Source: Minneapolis Star Tribune
Charter Schools Close the Achievement Gap in New Orleans
Urban charter schools in New Orleans have made some of the most significant progress towards closing the achievement gap in the nation. In the aftermath of Katrina, the city had the rare opportunity to redesign much of its school system. Its reforms were deep a broad, with its hallmark achievement being a system of public charter schools. Through providing an average of 40 extra days of classroom time in math and 28 extra days of reading per year, the schools have raised the achievement of many of the poorest children in the city to almost that of children from affluent families. Furthermore, New Orleans students no longer perform behind grade level compared with the rest of the state.
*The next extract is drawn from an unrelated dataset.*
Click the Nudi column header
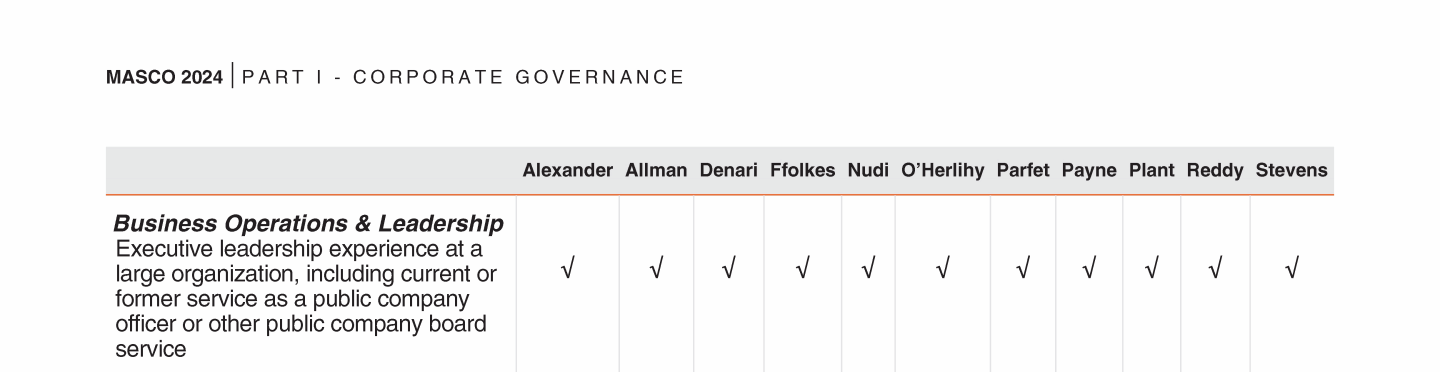1440x372 pixels. click(868, 171)
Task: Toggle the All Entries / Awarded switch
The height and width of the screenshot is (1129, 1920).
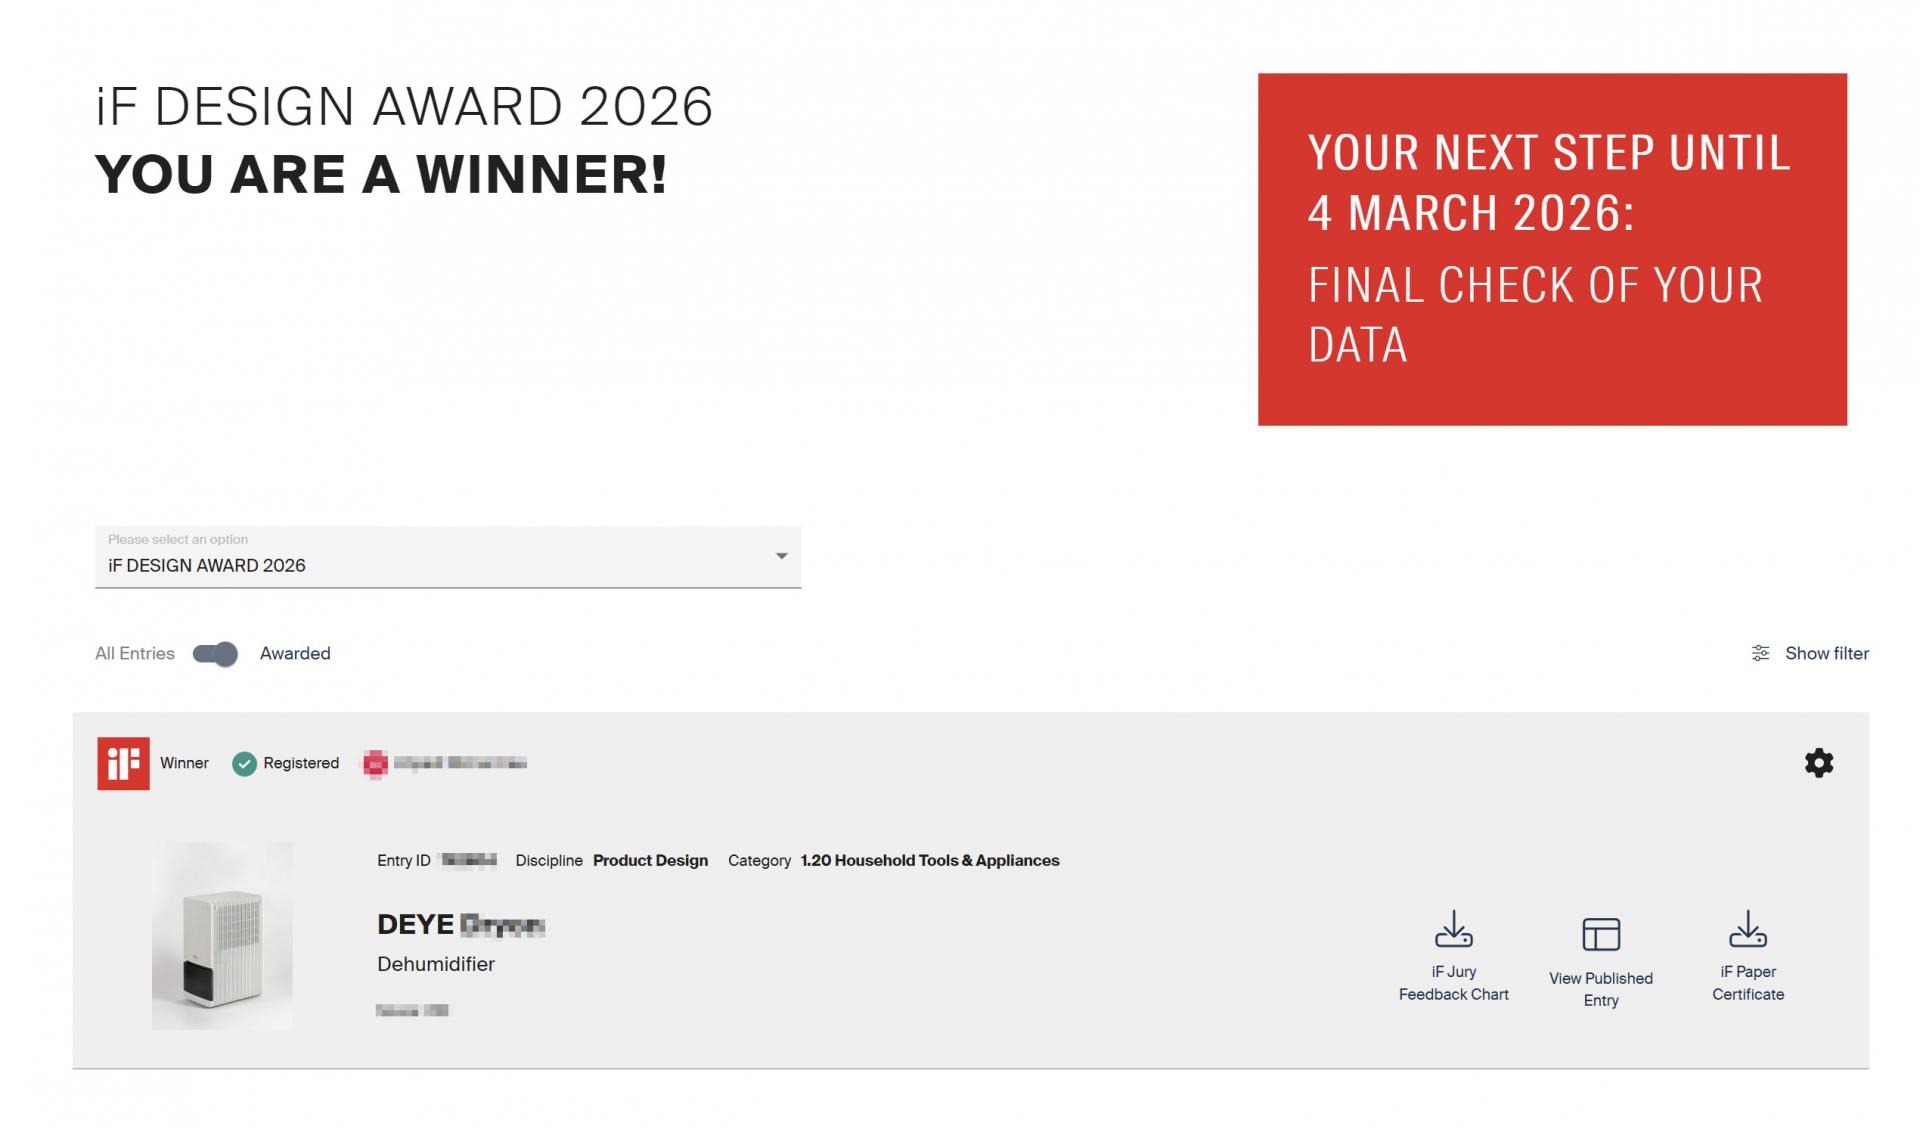Action: [215, 654]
Perhaps the strongest endorsement of the new system is the fact that it is out-performing other districts in the state affected by Katrina that opted to rebuild their neighborhood-based school systems.
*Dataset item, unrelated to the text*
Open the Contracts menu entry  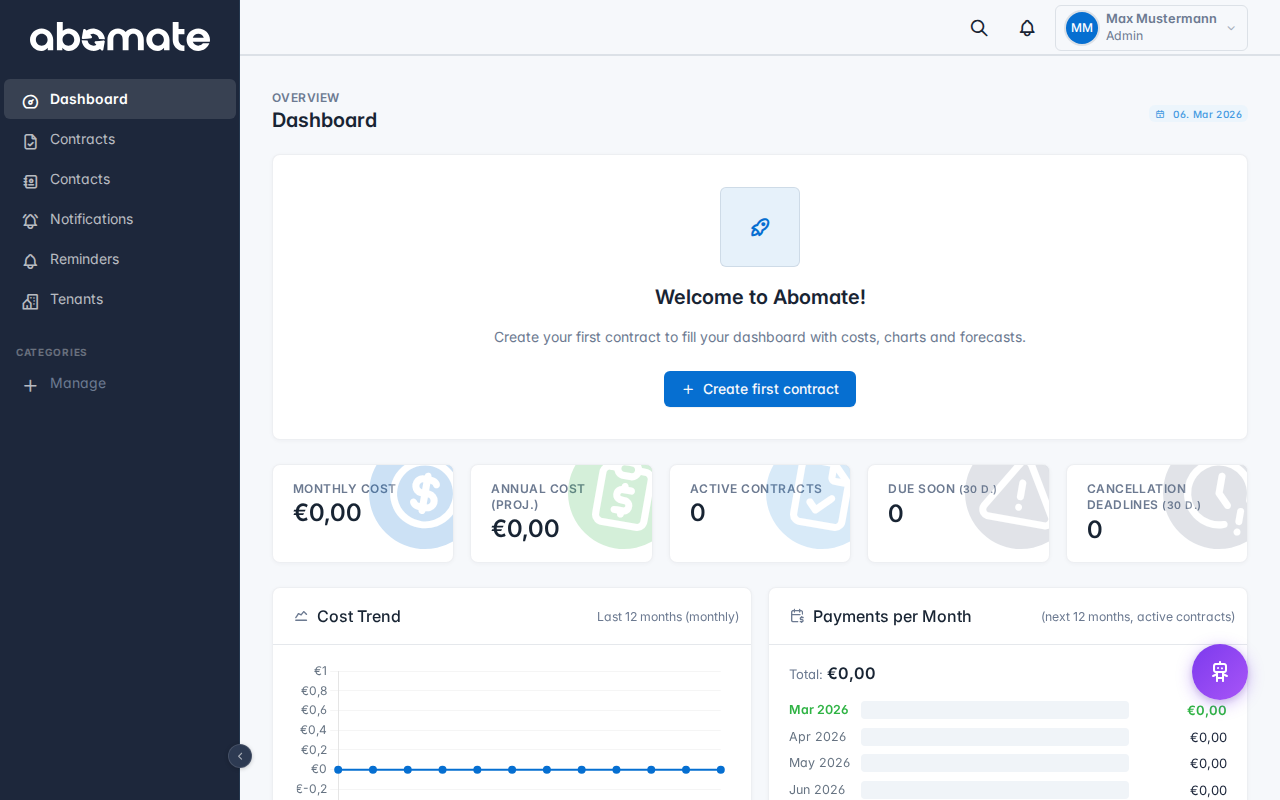(82, 139)
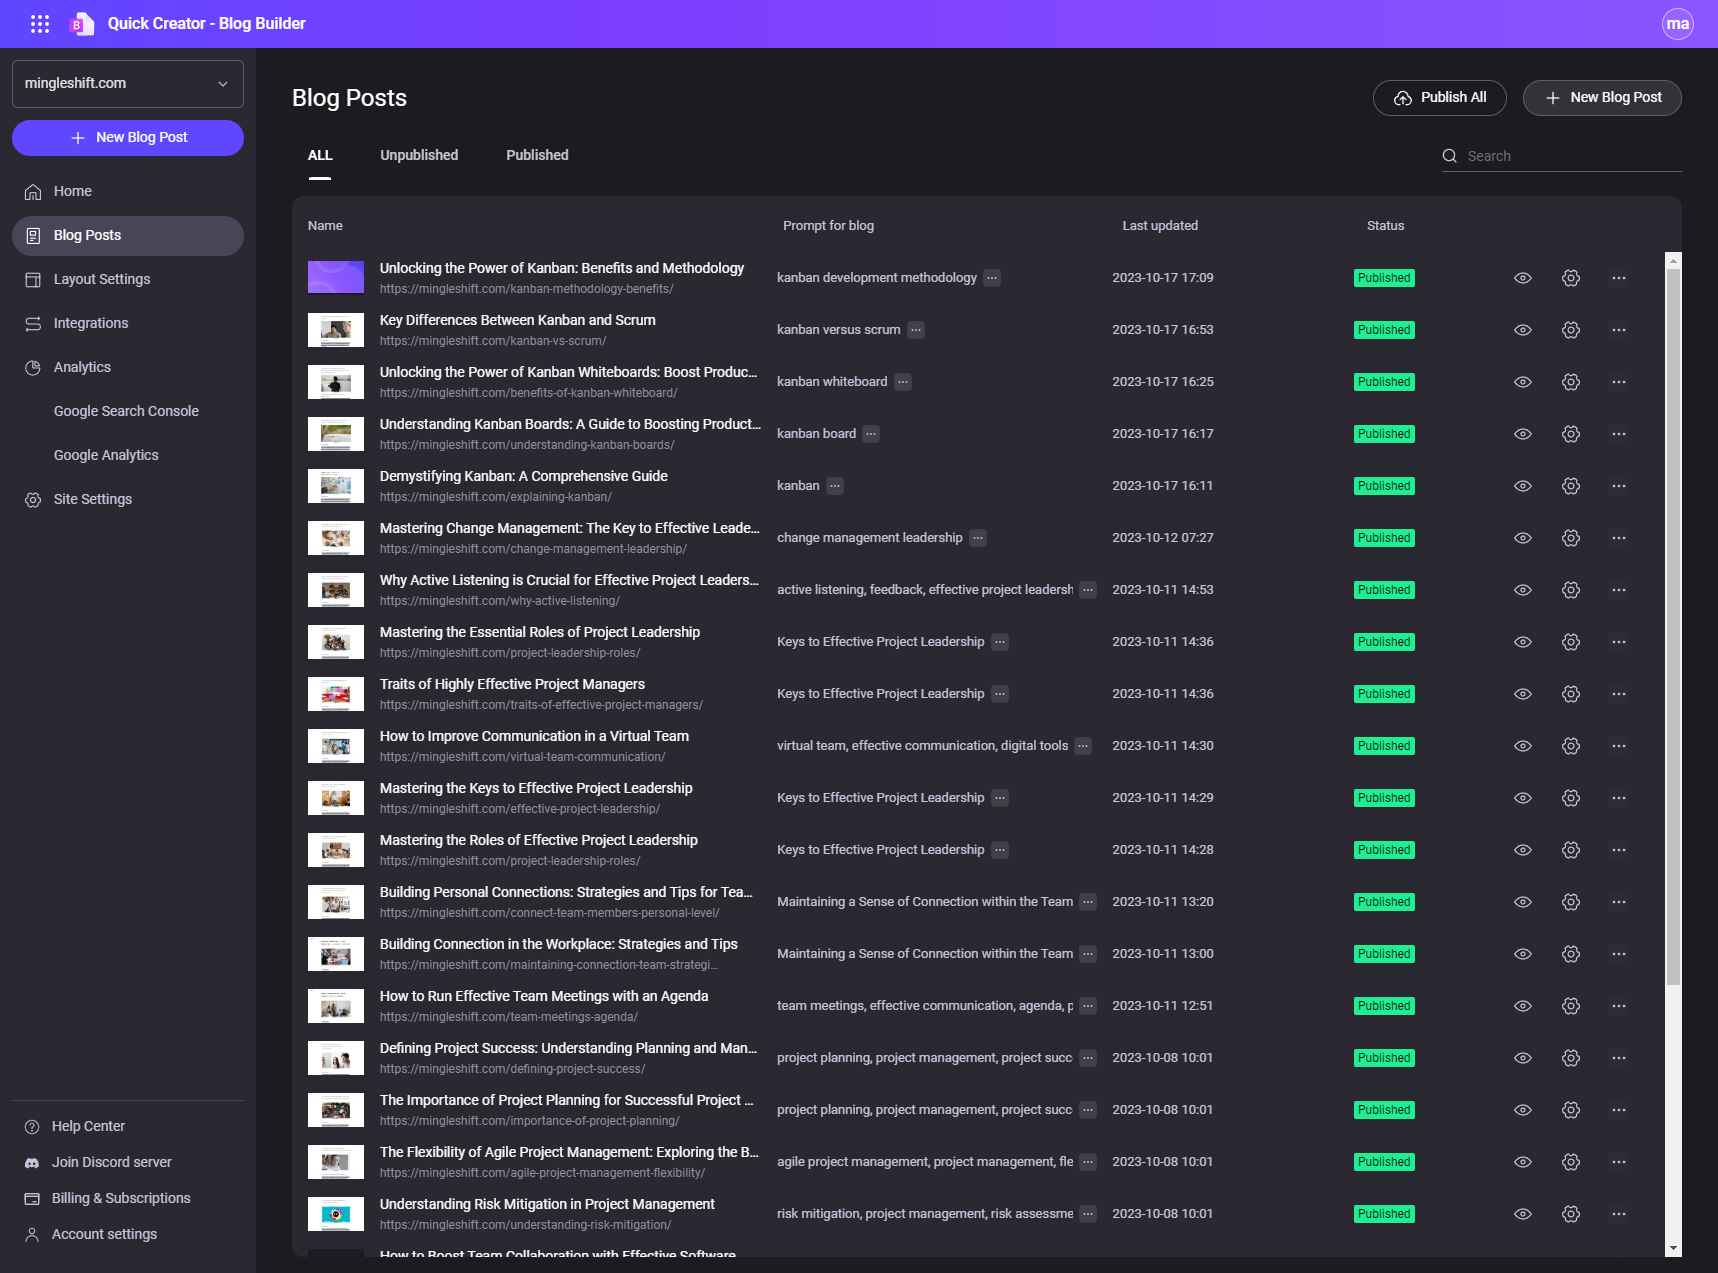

Source: New York Times Magazine
Boston Lawmakers Look Into Regulating Airbnb
While the majority of Airbnb users list their own dwelling for rent when they go out of town, a substantial share of users are advertising multiple listings, which means they are buying investment properties for the sole purpose of renting them out. Anyone renting multiple units is operating a lodging business free of regulation and taxes, a situation that makes Boston lawmakers uncomfortable. Airbnb says it is not opposed to some taxation and regulation, and that it has helped communities around the country fashion rules that enable homeowners to more easily share their homes. In fact, Airbnb users in Philadelphia, Chicago and Washington are all taxed. A major concern is that people renting out investment properties are reducing the already limited supply of housing across the city. Boston City Councilor Sal LaMattina says “I have concerns in terms of investors buying up properties so they can use them for Airbnb. It takes away from the housing stock, and rents go up.”
Source: The Boston Globe
New Orleans’s Rebound Has Left Behind the Black Middle Class
Despite the many strides made by New Orleans since Katrina, the statistics on the black population leave a lot to be desired. Compared with 2005, blacks in New Orleans have a higher unemployment rate, are more likely to live in poverty, lower household incomes, and a larger earnings gap between white and black residents. As a share of the population, whites have returned to their pre-storm total and Hispanics have grown substantially while blacks declined by 7 percent. Although a thriving start-up, grassroots culture is responsible for much of the city’s recovery, many feel it’s also responsible for the changing face of the city because it has led to rising home prices and an increasingly white middle class. Others disagree, arguing that many of the young black middle-class fled the city because of a poor job market, a trend which had been in force for years before the storm hit.